Nothing but the lines from the start of the entries below through the line containing "Open search in the LMS header" should appear in the answer, copied exactly and free of pictures.

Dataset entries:
%%
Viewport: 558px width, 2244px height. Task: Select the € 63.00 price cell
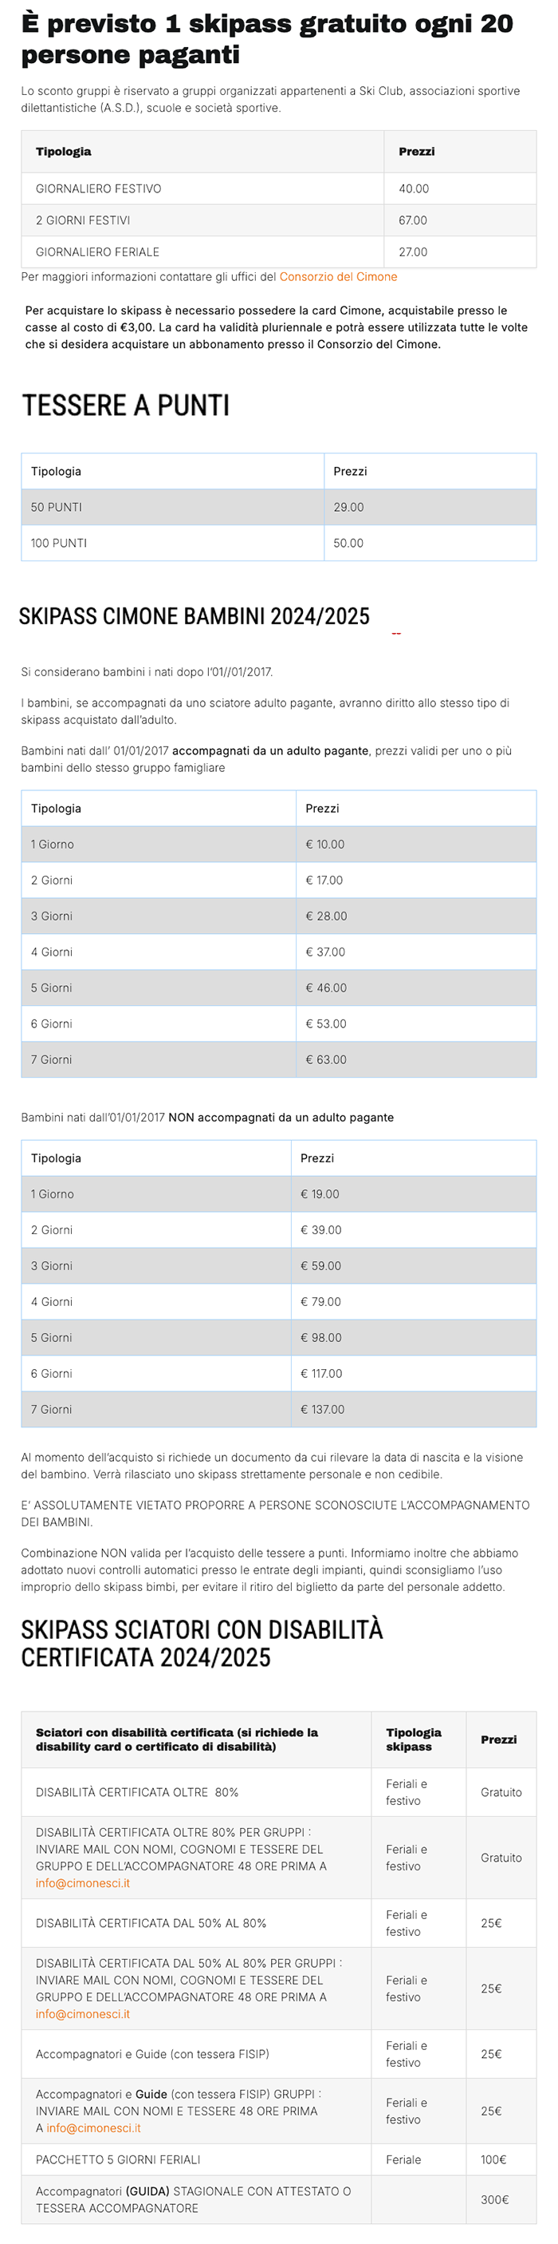pos(326,1059)
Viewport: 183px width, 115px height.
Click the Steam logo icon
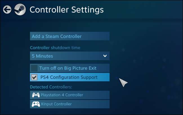20,10
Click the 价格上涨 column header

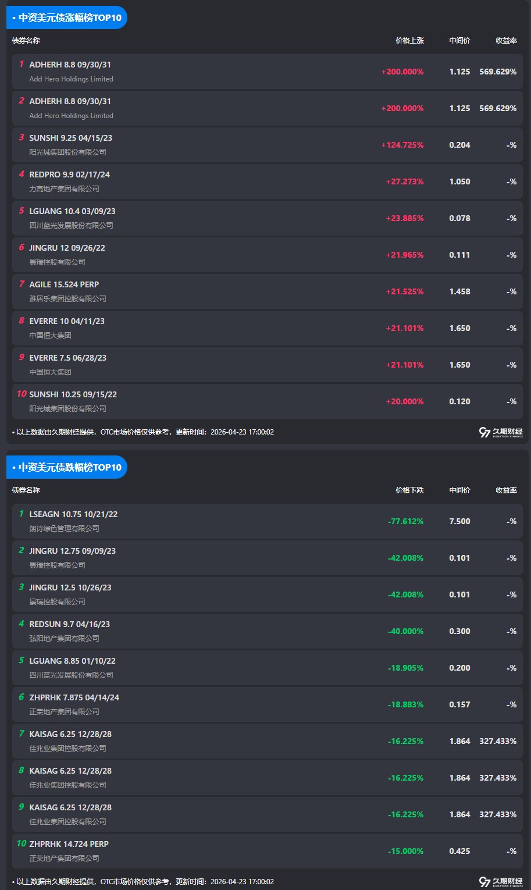click(x=409, y=41)
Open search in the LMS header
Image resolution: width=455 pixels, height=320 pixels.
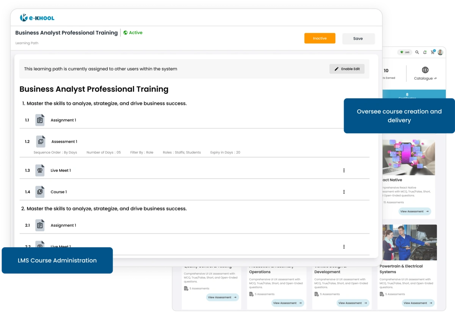pyautogui.click(x=417, y=52)
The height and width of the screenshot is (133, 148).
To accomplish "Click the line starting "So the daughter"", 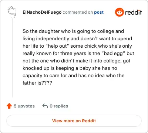I will click(x=73, y=31).
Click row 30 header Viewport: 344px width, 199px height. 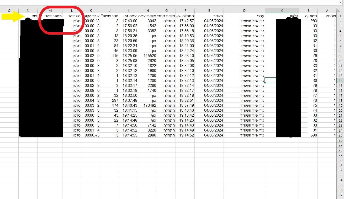coord(340,160)
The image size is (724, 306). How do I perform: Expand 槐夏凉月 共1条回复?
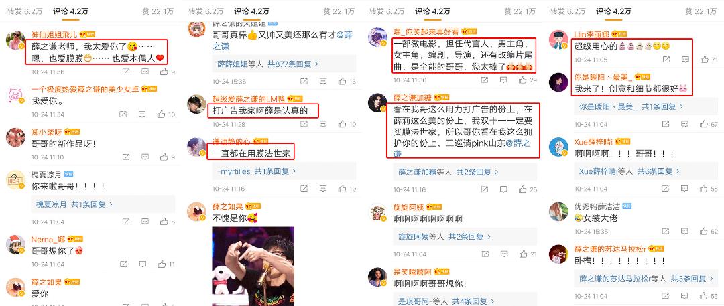click(x=74, y=204)
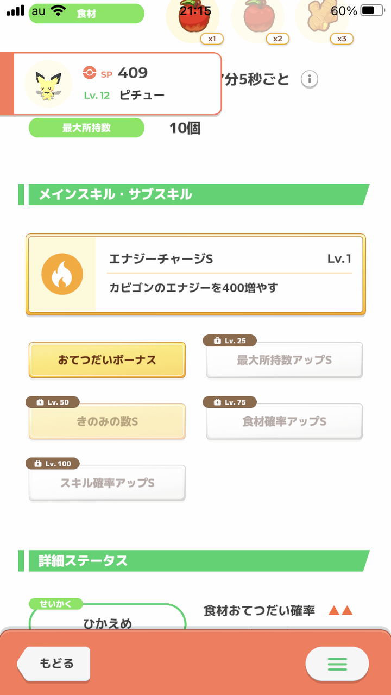Tap the lock icon on Lv. 75 badge

(x=217, y=402)
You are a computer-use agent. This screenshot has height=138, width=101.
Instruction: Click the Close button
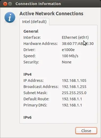86,131

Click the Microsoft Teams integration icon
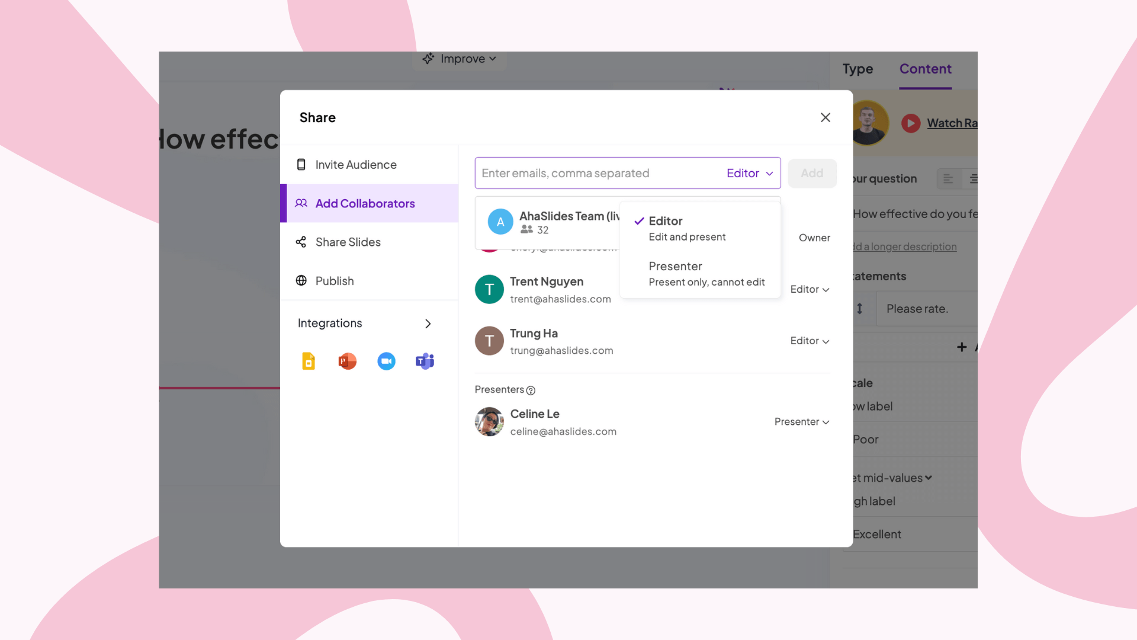[x=425, y=361]
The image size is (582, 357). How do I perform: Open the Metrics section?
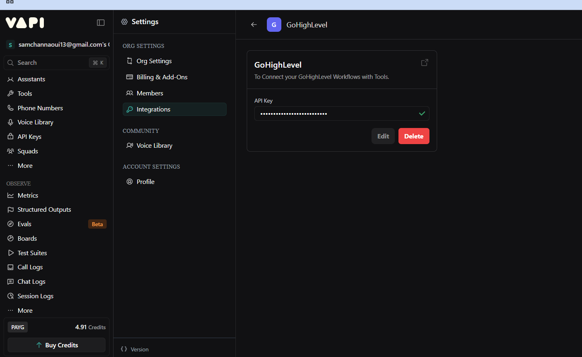(x=27, y=195)
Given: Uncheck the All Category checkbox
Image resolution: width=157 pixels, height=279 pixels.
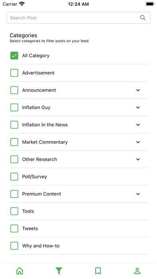Looking at the screenshot, I should click(x=14, y=55).
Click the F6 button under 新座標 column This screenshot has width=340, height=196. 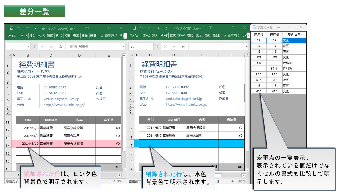click(x=259, y=41)
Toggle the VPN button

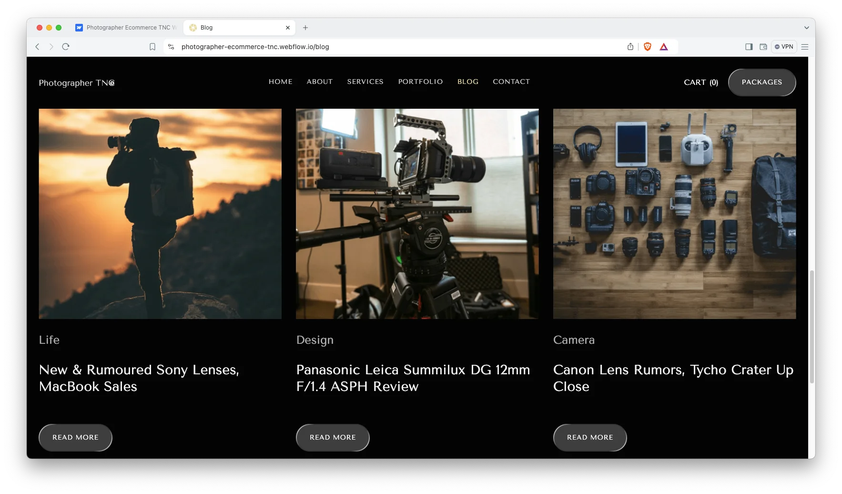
%%
ANSWER TO THIS TASK
Viewport: 558px width, 2244px height. Task: Select the € 63.00 price cell
pos(326,1059)
Viewport: 183px width, 115px height.
Click the Steam logo icon
20,10
Click the 价格上涨 column header

click(x=409, y=41)
Open search in the LMS header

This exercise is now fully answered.